**DESCRIPTION OF THE TASK:**
Give back, word for word, the part of the data that opens with the line containing "Viewport: 311px width, 220px" and closes with the line containing "Click the channel", with both of those lines included.

[RECORDS FOR THIS TASK start]

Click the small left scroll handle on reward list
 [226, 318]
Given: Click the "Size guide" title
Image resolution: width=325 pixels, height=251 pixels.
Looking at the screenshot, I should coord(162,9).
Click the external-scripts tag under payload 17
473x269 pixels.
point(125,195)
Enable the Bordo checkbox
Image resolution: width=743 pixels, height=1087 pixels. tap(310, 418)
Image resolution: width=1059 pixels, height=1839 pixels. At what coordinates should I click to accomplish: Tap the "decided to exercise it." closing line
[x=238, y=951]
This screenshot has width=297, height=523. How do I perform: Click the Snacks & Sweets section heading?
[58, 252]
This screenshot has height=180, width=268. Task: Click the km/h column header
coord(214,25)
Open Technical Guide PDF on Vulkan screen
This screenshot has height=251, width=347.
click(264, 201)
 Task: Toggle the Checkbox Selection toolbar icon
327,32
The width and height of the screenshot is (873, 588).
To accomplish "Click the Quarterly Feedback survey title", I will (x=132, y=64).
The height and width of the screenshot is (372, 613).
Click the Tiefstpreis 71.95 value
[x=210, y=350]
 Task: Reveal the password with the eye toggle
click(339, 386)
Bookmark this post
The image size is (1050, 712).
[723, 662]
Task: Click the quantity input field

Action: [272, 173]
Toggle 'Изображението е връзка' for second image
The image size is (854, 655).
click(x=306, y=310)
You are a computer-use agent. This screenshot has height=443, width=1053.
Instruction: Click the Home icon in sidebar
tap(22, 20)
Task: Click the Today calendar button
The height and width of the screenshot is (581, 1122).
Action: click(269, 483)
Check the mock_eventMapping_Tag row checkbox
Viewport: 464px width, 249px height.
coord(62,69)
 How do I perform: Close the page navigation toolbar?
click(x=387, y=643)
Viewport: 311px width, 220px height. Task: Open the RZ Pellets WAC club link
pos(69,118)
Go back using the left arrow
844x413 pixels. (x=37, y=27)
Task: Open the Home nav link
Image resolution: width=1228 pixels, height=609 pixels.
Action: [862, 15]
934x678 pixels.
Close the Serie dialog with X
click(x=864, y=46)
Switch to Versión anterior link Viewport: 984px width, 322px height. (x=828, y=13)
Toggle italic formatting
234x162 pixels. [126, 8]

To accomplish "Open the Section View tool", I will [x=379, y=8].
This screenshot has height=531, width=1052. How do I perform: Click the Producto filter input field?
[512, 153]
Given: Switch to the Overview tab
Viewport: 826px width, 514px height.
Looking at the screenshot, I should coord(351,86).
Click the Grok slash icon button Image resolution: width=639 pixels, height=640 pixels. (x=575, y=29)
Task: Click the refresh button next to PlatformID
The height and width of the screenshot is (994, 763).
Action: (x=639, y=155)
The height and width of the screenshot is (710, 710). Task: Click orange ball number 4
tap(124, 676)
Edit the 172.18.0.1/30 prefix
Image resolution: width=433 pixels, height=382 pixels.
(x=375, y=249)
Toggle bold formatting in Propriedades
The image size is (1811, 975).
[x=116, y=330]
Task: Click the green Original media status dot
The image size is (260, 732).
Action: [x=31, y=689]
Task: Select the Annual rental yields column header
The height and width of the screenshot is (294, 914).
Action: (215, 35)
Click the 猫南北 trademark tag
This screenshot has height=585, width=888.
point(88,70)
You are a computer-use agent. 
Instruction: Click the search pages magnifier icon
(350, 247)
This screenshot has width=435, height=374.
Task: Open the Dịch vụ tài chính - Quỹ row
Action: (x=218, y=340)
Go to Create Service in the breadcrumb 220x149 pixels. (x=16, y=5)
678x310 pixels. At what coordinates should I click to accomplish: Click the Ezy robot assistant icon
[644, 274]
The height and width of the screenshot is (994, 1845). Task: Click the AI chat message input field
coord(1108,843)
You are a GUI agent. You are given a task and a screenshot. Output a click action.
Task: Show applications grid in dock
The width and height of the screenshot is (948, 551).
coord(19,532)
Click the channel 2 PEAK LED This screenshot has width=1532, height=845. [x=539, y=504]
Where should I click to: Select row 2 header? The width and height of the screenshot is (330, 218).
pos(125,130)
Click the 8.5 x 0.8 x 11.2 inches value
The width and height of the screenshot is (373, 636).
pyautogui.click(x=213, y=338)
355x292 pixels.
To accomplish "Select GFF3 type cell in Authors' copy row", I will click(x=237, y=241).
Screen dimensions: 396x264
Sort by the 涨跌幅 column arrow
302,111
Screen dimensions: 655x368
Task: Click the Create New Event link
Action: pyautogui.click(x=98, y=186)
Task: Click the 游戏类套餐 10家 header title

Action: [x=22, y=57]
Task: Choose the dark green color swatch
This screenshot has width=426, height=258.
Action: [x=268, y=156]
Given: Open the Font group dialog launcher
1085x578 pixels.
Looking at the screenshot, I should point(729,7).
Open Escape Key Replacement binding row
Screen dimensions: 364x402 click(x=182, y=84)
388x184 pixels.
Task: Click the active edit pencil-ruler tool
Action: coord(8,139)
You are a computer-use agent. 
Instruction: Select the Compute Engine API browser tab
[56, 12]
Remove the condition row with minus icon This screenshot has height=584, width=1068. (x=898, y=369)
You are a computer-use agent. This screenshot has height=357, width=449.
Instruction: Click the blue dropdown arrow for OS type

[RECORDS FOR THIS TASK end]

**WRITTEN ANSWER:**
Viewport: 311px width, 220px height. Task: Open the RZ Pellets WAC club link
pos(69,118)
Go back using the left arrow
844x413 pixels. (x=37, y=27)
Task: Open the Home nav link
Image resolution: width=1228 pixels, height=609 pixels.
Action: [862, 15]
934x678 pixels.
Close the Serie dialog with X
click(x=864, y=46)
Switch to Versión anterior link Viewport: 984px width, 322px height. (x=828, y=13)
Toggle italic formatting
234x162 pixels. [126, 8]

To accomplish "Open the Section View tool", I will [x=379, y=8].
This screenshot has height=531, width=1052. How do I perform: Click the Producto filter input field?
[512, 153]
Given: Switch to the Overview tab
Viewport: 826px width, 514px height.
Looking at the screenshot, I should coord(351,86).
Click the Grok slash icon button Image resolution: width=639 pixels, height=640 pixels. (x=575, y=29)
Task: Click the refresh button next to PlatformID
The height and width of the screenshot is (994, 763).
Action: (x=639, y=155)
The height and width of the screenshot is (710, 710). Task: Click orange ball number 4
tap(124, 676)
Edit the 172.18.0.1/30 prefix
Image resolution: width=433 pixels, height=382 pixels.
(x=375, y=249)
Toggle bold formatting in Propriedades
The image size is (1811, 975).
[x=116, y=330]
Task: Click the green Original media status dot
The image size is (260, 732).
Action: [x=31, y=689]
Task: Select the Annual rental yields column header
The height and width of the screenshot is (294, 914).
Action: (215, 35)
Click the 猫南北 trademark tag
This screenshot has height=585, width=888.
point(88,70)
You are a computer-use agent. 
Instruction: Click the search pages magnifier icon
(350, 247)
This screenshot has width=435, height=374.
Task: Open the Dịch vụ tài chính - Quỹ row
Action: (x=218, y=340)
Go to Create Service in the breadcrumb 220x149 pixels. (x=16, y=5)
678x310 pixels. At what coordinates should I click to accomplish: Click the Ezy robot assistant icon
[644, 274]
The height and width of the screenshot is (994, 1845). Task: Click the AI chat message input field
coord(1108,843)
You are a GUI agent. You are given a task and a screenshot. Output a click action.
Task: Show applications grid in dock
The width and height of the screenshot is (948, 551).
coord(19,532)
Click the channel 2 PEAK LED This screenshot has width=1532, height=845. [x=539, y=504]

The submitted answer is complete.